JAG, the organization of Lesbian, Gay Bisexual and Transexual Jews in Argentina and the World Congress of LGBT Jews organized the first global event in South America, gathering participants from Brazil, Colombia, Chile, France, Italy, Mexico, and the United States.

JAG is an acronym of Judíos Argentinos Gays that is pronounced like the Hebrew word for holiday, Chag.  The organization has been in existence for 12 years.

The first global Shabbaton and conference held last week in Latin America received support from the Judaica Fundation; the Jewish umbrella organization, DAIA; the Latin American Jewish Congress; the Buenos Aires city government; and the Argentinean Federation of LGBT.  The event was held in the country’s oldest synagogue.

Mexican activist and former vice president of World Congress LGBT, Luis Perelman, stressed that the starting of the movement in Mexico was anonymous and hidden. But five years ago, the Guimel Association opened. “It’s very important for the region to have this experience in Buenos Aires to show our case, to ask major institutions clearly if they support us or not,” Perelman, president of Guimel, told JTA.

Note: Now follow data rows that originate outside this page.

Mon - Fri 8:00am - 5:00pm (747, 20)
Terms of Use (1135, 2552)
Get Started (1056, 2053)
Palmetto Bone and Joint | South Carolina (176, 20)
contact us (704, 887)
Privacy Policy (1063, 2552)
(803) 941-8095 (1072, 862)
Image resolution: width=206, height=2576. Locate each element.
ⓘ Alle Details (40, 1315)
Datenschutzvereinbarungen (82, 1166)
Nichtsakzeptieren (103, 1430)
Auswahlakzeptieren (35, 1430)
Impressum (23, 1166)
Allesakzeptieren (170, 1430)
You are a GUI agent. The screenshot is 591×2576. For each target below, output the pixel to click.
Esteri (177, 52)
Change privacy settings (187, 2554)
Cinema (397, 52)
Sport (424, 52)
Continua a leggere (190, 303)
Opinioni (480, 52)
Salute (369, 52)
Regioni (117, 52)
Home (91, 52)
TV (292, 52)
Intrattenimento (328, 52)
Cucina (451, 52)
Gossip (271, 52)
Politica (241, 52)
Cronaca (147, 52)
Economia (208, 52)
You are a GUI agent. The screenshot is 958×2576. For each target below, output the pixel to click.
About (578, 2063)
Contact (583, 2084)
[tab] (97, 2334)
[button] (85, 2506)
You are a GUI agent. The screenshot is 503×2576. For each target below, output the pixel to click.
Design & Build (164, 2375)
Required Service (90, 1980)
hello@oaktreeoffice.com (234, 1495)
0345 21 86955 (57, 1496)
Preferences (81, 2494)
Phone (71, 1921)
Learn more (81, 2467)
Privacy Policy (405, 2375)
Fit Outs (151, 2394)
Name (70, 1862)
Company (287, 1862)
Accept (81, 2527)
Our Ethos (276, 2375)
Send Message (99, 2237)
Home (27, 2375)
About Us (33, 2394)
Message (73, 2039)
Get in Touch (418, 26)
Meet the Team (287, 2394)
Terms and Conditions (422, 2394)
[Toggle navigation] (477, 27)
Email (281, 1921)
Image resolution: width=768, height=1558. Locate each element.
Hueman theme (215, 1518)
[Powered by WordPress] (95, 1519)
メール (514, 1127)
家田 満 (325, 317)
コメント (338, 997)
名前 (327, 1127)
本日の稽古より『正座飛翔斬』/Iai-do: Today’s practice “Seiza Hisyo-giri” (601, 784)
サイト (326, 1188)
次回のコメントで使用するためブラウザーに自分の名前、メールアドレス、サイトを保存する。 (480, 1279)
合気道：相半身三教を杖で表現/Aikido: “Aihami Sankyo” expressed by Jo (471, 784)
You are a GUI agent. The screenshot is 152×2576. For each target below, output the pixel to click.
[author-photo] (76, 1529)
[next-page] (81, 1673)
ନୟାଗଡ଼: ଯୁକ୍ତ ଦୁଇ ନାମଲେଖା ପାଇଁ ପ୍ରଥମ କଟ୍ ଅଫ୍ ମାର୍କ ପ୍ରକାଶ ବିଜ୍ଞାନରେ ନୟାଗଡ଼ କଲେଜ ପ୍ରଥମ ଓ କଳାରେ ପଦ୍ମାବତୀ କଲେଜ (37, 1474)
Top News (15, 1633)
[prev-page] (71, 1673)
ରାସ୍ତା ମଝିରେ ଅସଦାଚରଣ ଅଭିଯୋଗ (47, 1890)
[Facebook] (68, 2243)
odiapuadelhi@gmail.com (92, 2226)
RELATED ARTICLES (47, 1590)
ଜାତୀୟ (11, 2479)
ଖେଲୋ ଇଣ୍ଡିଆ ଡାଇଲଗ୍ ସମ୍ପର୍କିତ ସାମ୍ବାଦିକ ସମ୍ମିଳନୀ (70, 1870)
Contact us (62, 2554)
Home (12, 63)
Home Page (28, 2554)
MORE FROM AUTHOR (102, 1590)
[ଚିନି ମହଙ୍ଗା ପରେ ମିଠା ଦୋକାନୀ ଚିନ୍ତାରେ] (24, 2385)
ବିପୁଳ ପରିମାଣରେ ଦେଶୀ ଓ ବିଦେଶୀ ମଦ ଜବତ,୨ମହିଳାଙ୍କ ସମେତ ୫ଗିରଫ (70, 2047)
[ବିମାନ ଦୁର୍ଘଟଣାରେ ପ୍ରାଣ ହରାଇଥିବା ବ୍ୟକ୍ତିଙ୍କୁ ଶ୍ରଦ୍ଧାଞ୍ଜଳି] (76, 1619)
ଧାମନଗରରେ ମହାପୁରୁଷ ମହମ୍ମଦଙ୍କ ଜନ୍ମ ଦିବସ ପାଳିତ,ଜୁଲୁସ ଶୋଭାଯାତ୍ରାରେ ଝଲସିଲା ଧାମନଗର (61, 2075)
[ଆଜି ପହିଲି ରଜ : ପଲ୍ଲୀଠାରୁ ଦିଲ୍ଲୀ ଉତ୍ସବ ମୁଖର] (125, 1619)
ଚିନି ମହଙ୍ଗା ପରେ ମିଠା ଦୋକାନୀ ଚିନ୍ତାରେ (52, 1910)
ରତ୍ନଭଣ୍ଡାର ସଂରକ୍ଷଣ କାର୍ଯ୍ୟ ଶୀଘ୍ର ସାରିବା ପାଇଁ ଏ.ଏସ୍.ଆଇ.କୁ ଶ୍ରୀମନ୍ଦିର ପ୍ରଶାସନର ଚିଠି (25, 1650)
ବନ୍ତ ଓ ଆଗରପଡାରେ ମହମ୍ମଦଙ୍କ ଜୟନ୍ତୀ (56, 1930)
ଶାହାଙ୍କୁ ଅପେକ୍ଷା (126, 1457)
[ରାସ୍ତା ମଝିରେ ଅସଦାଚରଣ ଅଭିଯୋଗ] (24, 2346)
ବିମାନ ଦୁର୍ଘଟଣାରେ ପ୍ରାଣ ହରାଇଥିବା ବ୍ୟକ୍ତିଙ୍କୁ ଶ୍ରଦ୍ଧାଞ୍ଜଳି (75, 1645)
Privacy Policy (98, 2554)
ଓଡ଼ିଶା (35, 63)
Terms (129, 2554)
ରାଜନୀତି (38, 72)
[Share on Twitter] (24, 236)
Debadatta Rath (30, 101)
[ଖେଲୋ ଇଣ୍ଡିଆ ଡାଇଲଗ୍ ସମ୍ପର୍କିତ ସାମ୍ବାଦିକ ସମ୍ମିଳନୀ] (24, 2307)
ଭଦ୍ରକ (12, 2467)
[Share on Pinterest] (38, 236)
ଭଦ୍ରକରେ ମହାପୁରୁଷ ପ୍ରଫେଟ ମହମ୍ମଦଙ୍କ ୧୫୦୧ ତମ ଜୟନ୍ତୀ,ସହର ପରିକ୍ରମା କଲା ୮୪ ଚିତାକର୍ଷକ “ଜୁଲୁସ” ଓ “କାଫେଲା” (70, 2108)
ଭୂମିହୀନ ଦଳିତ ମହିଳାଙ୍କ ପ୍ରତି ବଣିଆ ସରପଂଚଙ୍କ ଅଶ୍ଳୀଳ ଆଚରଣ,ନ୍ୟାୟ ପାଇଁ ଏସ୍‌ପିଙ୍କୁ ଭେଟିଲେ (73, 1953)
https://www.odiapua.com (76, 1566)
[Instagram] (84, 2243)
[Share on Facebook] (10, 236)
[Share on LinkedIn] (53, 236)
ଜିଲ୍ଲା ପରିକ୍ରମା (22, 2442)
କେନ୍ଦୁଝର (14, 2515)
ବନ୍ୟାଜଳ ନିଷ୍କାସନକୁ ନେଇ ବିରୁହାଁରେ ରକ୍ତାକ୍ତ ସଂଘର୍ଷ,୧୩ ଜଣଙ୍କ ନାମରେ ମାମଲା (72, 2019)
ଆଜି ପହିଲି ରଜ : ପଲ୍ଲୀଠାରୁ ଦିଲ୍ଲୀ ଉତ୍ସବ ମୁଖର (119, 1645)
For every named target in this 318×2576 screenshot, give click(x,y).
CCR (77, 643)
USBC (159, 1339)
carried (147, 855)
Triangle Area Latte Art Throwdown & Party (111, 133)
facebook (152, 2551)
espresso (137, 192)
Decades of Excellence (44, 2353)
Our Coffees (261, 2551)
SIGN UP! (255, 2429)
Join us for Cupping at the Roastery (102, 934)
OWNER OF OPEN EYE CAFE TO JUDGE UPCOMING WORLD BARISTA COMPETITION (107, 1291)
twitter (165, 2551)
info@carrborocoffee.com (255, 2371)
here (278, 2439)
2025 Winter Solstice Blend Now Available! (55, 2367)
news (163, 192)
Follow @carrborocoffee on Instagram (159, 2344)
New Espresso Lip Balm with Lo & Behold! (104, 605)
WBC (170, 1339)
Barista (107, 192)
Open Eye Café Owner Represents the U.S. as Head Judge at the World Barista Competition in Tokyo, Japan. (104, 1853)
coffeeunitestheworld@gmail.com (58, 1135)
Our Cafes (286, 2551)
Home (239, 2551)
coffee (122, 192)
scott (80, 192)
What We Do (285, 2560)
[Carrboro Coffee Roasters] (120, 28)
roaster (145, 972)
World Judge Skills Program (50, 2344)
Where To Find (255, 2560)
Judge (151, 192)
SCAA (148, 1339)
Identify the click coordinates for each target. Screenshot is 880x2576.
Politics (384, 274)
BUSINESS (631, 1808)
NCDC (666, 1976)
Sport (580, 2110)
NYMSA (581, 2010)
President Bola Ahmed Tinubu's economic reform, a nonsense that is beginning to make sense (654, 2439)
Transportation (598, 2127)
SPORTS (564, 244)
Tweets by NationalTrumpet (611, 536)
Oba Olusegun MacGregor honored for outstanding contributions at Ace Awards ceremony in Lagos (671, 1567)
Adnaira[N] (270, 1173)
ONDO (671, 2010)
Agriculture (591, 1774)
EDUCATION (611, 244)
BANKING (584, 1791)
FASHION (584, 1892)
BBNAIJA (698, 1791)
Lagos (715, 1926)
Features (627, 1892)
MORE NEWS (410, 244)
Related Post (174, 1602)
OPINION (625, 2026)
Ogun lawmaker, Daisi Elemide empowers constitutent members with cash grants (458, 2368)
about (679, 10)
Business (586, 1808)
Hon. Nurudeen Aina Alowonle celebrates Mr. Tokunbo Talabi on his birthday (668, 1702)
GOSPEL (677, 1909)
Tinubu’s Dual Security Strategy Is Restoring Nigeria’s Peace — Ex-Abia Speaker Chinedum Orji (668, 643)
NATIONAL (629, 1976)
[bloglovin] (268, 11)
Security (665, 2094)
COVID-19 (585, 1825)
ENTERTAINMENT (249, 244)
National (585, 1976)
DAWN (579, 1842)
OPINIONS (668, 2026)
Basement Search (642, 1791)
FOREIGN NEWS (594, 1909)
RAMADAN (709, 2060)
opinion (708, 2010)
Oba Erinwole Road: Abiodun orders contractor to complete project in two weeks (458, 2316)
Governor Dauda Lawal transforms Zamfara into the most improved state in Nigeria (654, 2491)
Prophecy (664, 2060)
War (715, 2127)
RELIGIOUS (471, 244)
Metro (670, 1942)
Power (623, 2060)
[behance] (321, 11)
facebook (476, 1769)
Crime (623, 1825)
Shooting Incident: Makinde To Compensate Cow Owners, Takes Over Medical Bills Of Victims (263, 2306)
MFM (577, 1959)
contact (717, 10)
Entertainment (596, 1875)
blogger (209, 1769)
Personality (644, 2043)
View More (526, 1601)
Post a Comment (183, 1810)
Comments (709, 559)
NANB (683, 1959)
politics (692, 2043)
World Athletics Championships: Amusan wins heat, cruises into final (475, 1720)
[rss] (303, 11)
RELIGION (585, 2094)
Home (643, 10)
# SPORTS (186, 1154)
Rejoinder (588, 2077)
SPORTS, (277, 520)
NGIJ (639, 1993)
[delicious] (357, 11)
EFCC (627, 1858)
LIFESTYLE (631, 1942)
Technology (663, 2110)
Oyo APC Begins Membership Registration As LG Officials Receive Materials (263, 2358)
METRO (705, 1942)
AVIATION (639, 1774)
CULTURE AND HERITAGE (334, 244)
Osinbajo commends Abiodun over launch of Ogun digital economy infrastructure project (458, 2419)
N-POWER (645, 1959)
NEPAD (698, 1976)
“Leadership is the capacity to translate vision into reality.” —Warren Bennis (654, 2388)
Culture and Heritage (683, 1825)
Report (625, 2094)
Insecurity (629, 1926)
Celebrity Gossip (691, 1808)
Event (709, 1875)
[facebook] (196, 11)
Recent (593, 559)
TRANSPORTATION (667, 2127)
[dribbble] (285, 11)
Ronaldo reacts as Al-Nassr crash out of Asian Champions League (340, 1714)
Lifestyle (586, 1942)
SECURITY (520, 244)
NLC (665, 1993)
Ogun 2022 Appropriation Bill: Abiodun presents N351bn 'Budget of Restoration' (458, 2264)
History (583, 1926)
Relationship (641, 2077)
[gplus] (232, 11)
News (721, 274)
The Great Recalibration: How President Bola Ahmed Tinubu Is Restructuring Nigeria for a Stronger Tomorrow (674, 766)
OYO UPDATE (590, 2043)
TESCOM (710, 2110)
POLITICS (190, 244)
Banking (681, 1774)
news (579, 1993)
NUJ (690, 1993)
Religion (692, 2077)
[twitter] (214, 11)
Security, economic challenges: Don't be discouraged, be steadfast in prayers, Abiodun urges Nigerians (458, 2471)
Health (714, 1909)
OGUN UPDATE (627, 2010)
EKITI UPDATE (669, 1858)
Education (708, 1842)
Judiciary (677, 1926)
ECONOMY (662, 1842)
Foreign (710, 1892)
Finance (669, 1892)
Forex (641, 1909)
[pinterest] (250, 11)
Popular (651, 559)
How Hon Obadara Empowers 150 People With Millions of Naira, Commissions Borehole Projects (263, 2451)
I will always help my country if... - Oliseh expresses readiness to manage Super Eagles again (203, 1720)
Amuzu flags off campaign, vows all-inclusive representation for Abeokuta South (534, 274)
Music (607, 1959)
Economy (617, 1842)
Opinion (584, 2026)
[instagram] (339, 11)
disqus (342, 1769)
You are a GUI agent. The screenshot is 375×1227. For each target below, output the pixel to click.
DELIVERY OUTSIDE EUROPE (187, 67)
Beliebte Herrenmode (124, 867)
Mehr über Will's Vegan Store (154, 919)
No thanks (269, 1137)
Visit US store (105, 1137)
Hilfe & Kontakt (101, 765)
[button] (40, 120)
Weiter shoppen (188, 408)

Perelman, like more than 130 participants, enjoyed a “tango for diversity” workshop and a panel about LGBT legislation in the region. A discussion about “The road to Jewish same-sex marriage” was held at the synagogue in which the first Jewish same-sex marriage in Latin America was celebrated one year ago hosted by the couple and the rabbi who married them.

 

 

An interreligious round table, with a Muslim participant, was held, as were Shabbat morning prayer services and a Shabbat Pic Nicy. The group also participated in a commemoration of the bombing of the Israeli embassy in Buenos Aires. The end of the meeting focused on evaluation, a closing ceremony and an invitation to a meeting in Paris in September 2017. World Congress LGBT President Frank Giaoui, of France, attended the conference.

“The Buenos Aires conference is a huge step towards a more complete inclusion of the LGBT people within the local Jewish community. In many of those aspects Argentina is setting the path for the whole Latin America and the world: Some 40 percent of the delegates actually did travel from abroad. I particularly appreciated the active participation of non-Jewish and non-LGBT allies at the event, it’s only with their support that we will successfully defeat anti-Semitism and LGBT-phobia,” Giaoui told JTA.